■ What you need to do: Below are records; say how many of their lines include the word "agent", giving nothing but the number.

■ The data:
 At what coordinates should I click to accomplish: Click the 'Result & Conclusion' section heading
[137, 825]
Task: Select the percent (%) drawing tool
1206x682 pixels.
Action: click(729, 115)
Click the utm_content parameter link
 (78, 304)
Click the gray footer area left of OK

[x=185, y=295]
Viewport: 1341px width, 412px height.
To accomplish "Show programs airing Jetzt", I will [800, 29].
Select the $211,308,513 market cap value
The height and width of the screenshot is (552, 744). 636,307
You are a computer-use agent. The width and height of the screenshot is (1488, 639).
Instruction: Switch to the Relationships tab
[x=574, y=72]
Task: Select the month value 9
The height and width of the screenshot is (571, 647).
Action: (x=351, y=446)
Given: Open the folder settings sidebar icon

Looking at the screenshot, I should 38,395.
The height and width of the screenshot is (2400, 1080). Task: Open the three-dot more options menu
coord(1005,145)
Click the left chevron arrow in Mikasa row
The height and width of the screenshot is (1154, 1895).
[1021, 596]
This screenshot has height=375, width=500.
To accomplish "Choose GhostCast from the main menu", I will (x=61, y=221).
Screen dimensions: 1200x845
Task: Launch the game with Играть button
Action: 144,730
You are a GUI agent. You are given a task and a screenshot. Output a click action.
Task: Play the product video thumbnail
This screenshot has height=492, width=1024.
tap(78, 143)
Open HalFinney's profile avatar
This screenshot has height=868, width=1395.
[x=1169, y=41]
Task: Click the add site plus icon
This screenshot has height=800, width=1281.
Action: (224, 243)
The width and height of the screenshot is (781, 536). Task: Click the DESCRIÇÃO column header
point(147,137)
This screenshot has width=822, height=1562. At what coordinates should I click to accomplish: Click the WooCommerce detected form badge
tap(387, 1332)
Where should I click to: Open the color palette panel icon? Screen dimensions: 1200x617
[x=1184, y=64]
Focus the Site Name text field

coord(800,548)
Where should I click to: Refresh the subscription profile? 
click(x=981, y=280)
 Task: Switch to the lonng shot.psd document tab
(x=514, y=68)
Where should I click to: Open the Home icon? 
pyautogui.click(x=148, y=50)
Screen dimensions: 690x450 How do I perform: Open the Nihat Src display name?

■ Task response: 2